Par Ali Abunimah
Source : Electronic Intifada, 5 novembre 2020
Traduction : lecridespeuples.fr
Une caricature représentant le Président français est piétinée lors d’une manifestation contre les propos de Macron considérés par beaucoup comme dénigrant le Prophète Mohammed et les musulmans, près de l’ambassade de France à Jakarta, en Indonésie, le 2 novembre.
Il est généralement facile d’ignorer les articles de blog ampoulés du chef de la politique étrangère de l’UE, Josep Borrell.
Mais celui publié mardi, intitulé « Nous devons lutter ensemble contre le terrorisme islamiste », ne pouvait être négligé.
Il fait suite aux récentes attaques meurtrières perpétrées par des jeunes hommes agissant seuls en France et en Autriche.
Borrell écrit que cette « vague de terrorisme » a « ciblé les fondements de nos sociétés laïques et démocratiques ».

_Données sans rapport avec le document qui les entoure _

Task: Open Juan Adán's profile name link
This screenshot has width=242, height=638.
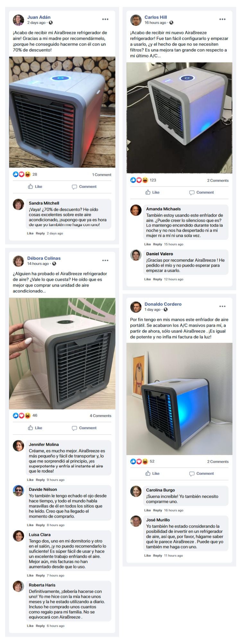Action: tap(39, 17)
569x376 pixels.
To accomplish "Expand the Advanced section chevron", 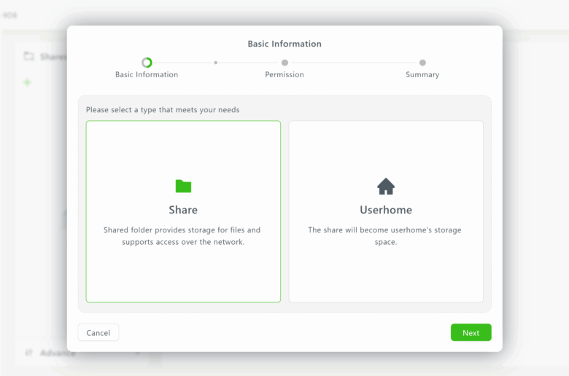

« Nous devons identifier précisément le type de terrorisme auquel nous sommes confrontés », ajoute Borrell. Il propose ensuite ce raisonnement alambiqué :
Nous l’appelons généralement terrorisme islamiste parce que ses auteurs et partisans prétendent commettre ces actes de terreur au nom de l’Islam. Mais nous devons éviter d’identifier ce terrorisme à l’Islam. Ce serait aussi faux que d’identifier le terrorisme de l’ETA, heureusement vaincu en Espagne, avec tout le peuple basque en le désignant comme du « terrorisme basque ».
Dans ce que Borrell considèrerait sans aucun doute comme un argument contre l’islamophobie, il affirme que « ce terrorisme ne fait référence qu’à l’extrémisme de quelques personnes, qui cherchent de fausses justifications à leur folie dans l’une des grandes religions du monde ».
Le groupe nationaliste basque ETA a recouru à la violence au nom du peuple basque et afin d’ériger une patrie basque.
En effet, comme le note Borrell, cela ne signifie pas qu’ils représentaient tous les Basques, tout comme les assaillants solitaires en France et en Autriche ne représentent pas tous les musulmans, ni même aucun.
Donc si Borrell rejette l’utilisation du terme « terrorisme basque », pourquoi insiste-t-il pour parler de « terrorisme islamiste » ? Malheureusement, il ne fournit pas de réponse claire.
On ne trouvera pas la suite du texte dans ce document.